EXERCISE DIRECTIONS
Reproduce exactly the final portion of the data: every line from the one containing "has height=413, width=768." through the last line, inclusive.

RECORDS FOR THIS TASK

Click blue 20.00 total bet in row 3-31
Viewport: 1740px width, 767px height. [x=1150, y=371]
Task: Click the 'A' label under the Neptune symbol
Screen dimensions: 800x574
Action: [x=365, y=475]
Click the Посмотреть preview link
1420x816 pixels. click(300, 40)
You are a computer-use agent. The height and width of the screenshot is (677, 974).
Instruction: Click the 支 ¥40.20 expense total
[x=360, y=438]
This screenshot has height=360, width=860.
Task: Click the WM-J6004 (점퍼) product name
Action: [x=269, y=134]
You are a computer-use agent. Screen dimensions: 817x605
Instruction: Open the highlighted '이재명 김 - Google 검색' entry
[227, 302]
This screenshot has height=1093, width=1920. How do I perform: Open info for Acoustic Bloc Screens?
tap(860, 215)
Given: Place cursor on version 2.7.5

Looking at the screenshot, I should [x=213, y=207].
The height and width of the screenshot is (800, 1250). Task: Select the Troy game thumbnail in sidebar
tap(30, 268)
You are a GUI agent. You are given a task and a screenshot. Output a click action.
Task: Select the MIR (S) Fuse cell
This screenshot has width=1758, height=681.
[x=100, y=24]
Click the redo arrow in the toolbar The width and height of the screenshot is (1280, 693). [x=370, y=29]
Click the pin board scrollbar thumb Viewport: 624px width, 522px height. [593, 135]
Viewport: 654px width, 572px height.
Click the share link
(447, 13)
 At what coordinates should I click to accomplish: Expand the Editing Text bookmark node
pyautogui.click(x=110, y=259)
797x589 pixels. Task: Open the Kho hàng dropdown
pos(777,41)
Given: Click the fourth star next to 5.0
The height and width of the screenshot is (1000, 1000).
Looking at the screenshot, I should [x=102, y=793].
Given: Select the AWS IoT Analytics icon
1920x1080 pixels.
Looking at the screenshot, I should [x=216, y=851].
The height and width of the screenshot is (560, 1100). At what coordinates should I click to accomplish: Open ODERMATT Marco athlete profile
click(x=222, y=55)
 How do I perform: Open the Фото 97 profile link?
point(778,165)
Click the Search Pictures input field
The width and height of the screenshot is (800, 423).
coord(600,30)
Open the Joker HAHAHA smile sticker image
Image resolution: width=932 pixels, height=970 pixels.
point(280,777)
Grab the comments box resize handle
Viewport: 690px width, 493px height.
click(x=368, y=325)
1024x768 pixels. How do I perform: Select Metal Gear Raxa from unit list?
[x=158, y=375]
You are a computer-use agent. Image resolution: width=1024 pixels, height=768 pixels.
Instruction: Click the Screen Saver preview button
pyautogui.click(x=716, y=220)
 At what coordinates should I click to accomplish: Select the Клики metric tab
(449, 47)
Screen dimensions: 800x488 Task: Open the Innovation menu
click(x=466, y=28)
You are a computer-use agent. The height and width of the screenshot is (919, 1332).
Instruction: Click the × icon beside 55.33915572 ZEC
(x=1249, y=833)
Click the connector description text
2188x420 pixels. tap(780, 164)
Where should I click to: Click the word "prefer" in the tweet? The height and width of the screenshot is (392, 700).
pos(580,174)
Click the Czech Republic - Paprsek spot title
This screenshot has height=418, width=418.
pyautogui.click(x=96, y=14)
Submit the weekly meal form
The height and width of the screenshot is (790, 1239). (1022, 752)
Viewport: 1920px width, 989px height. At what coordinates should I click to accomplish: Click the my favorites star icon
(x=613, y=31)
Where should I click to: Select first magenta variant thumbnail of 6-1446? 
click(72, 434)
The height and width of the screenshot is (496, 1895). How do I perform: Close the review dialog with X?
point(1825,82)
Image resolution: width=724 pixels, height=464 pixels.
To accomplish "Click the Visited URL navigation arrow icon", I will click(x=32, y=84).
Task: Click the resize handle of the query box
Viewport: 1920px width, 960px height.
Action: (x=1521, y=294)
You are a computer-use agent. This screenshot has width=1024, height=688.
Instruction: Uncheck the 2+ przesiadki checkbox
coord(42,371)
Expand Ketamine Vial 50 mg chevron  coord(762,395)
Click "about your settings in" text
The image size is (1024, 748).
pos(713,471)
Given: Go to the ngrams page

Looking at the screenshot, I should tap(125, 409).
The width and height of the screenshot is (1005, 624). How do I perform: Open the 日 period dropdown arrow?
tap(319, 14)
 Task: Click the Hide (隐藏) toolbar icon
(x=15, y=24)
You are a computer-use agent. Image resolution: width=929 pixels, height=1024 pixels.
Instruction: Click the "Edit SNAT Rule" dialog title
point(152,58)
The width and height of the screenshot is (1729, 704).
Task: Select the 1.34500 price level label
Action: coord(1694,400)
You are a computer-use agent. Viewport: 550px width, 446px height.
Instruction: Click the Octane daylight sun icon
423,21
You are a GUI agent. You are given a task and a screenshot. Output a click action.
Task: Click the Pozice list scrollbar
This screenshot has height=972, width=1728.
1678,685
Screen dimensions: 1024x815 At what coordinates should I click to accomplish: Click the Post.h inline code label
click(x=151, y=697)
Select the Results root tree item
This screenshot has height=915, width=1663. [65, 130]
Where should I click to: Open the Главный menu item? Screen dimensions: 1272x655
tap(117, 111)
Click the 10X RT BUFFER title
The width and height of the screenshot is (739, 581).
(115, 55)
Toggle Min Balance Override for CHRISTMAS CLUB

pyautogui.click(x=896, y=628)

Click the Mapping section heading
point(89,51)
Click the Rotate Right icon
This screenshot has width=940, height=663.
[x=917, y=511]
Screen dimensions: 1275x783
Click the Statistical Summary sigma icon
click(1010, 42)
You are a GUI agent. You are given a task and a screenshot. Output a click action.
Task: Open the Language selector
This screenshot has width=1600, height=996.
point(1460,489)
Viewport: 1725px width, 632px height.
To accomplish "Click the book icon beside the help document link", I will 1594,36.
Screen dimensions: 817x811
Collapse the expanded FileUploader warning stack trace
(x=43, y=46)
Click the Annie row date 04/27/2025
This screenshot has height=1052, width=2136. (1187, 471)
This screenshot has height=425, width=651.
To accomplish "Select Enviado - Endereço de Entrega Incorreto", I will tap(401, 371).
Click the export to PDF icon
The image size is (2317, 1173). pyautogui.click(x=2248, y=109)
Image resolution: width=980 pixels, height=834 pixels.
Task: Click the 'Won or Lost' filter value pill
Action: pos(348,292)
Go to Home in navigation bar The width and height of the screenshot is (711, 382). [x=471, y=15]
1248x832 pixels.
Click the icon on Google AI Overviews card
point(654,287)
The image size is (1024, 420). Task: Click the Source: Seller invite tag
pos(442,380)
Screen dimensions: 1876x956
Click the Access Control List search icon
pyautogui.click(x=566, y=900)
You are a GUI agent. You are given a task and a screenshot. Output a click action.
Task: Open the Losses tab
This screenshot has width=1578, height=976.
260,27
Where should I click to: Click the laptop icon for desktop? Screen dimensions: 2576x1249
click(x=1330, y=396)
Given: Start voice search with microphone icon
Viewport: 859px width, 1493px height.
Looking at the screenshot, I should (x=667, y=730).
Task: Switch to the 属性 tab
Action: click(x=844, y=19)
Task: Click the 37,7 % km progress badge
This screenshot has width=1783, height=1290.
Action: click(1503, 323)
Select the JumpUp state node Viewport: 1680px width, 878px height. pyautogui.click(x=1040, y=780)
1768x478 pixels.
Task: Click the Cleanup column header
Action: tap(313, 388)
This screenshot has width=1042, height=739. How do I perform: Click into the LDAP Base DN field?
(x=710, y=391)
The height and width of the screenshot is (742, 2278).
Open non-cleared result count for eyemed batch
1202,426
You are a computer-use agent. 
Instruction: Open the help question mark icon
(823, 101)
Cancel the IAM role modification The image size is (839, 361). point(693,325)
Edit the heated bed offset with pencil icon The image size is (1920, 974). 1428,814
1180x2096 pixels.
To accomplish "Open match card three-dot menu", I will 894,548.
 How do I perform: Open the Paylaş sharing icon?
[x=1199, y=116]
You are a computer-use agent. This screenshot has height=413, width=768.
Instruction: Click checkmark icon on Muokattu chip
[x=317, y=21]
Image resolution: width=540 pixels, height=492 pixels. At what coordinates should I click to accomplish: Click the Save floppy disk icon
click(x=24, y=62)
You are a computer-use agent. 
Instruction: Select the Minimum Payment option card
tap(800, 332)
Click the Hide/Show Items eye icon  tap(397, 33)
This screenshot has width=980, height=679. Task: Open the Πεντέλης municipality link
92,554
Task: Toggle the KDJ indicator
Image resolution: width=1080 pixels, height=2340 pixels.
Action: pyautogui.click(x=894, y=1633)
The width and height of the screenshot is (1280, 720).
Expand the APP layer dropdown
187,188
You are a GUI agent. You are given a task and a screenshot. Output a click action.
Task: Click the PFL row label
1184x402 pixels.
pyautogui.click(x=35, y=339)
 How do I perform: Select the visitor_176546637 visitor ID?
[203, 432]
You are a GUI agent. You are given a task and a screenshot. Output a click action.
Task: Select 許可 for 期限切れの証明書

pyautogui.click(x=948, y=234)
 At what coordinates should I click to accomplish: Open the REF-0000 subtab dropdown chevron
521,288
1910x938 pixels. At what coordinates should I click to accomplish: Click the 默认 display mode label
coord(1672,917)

PROBLEM SOLUTION
You are a computer-use agent. This screenshot has height=413, width=768.
Instruction: Click checkmark icon on Muokattu chip
[x=317, y=21]
Image resolution: width=540 pixels, height=492 pixels. At what coordinates should I click to accomplish: Click the Save floppy disk icon
click(x=24, y=62)
You are a computer-use agent. 
Instruction: Select the Minimum Payment option card
tap(800, 332)
Click the Hide/Show Items eye icon  tap(397, 33)
This screenshot has width=980, height=679. Task: Open the Πεντέλης municipality link
92,554
Task: Toggle the KDJ indicator
Image resolution: width=1080 pixels, height=2340 pixels.
Action: pyautogui.click(x=894, y=1633)
The width and height of the screenshot is (1280, 720).
Expand the APP layer dropdown
187,188
You are a GUI agent. You are given a task and a screenshot. Output a click action.
Task: Click the PFL row label
1184x402 pixels.
pyautogui.click(x=35, y=339)
 How do I perform: Select the visitor_176546637 visitor ID?
[203, 432]
You are a GUI agent. You are given a task and a screenshot. Output a click action.
Task: Select 許可 for 期限切れの証明書

pyautogui.click(x=948, y=234)
 At what coordinates should I click to accomplish: Open the REF-0000 subtab dropdown chevron
521,288
1910x938 pixels. At what coordinates should I click to accomplish: Click the 默认 display mode label
coord(1672,917)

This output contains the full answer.